===== Input material =====

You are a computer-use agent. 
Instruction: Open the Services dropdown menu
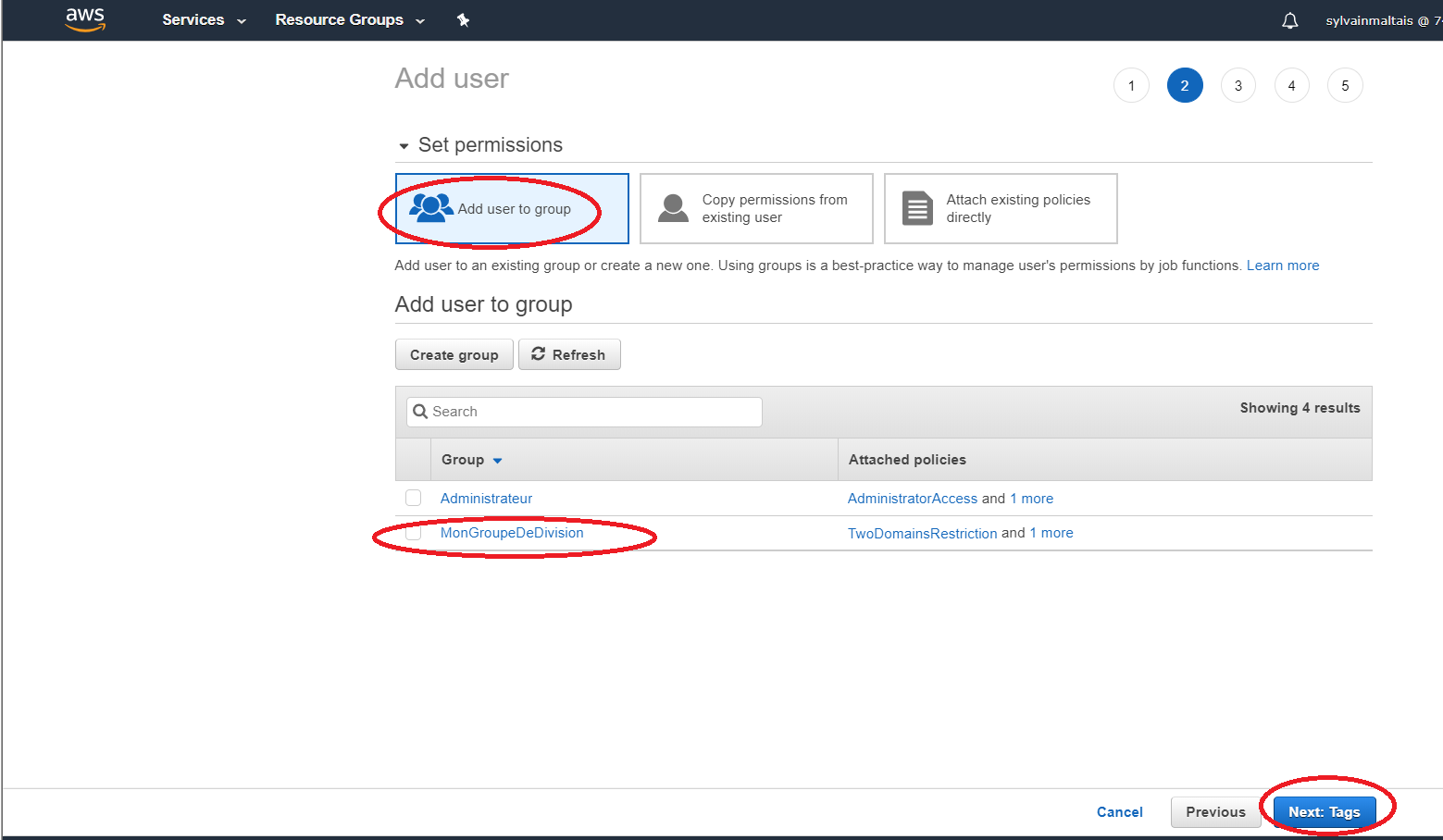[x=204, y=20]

=====
===== Input material =====

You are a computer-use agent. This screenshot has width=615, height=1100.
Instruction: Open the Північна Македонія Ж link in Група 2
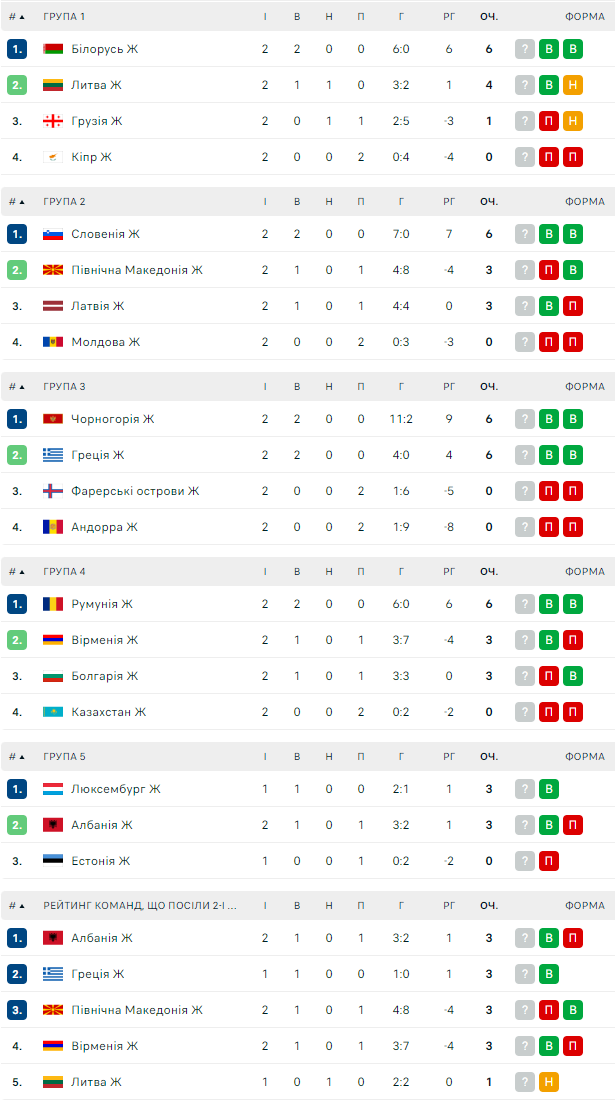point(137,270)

=====

Directions:
For the word "computer", count the lines of the records above that hold it and state only that count.

Result for this exercise:
2